PROBLEM TO SOLVE
Could you turn the entries between the lines holding "Click the profile avatar at top right" and "I will 47,336.", inclusive, into a JSON list of strings, one string per line, leaving out any blank lines?

****************

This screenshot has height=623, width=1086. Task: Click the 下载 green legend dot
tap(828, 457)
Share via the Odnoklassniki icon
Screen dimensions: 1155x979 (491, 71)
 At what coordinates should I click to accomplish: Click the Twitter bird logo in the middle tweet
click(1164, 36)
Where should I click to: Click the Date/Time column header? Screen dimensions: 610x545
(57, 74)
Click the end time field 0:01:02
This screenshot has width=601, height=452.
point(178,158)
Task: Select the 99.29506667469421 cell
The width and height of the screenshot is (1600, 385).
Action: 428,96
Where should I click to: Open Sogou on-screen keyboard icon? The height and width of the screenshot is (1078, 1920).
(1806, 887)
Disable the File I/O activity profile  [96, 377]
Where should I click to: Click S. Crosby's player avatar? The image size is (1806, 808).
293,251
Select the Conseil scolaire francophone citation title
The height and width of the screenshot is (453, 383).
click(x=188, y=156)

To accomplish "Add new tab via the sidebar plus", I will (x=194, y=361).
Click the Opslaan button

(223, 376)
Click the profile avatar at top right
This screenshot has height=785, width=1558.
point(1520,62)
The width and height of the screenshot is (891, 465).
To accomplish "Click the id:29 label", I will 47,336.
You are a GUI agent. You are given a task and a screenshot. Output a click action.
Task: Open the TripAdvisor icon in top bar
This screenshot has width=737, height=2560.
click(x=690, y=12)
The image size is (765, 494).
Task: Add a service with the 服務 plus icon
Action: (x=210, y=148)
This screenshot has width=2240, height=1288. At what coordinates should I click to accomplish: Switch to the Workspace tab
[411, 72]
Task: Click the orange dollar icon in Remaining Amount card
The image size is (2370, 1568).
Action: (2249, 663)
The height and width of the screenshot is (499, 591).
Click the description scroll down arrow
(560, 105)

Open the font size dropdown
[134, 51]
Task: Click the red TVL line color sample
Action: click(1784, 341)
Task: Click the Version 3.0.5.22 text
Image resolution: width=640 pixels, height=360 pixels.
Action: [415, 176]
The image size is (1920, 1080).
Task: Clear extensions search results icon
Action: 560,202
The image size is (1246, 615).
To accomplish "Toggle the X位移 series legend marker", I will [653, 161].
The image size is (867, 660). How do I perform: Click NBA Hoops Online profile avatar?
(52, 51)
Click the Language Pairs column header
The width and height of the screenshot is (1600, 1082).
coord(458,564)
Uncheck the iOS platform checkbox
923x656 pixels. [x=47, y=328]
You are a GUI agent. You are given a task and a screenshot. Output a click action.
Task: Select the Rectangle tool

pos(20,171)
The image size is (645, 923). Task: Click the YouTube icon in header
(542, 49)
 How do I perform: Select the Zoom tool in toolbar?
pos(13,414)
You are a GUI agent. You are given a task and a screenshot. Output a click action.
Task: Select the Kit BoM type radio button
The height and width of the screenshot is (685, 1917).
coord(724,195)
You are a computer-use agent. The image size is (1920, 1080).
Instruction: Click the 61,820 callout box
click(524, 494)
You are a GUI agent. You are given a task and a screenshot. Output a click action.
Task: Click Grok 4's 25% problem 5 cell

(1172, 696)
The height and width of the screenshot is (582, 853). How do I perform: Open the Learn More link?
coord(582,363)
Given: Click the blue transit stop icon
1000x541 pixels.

****************

RESULT BELOW
[
  "Click the profile avatar at top right",
  "This screenshot has height=785, width=1558.",
  "point(1520,62)",
  "The width and height of the screenshot is (891, 465).",
  "To accomplish \"Click the id:29 label\", I will 47,336."
]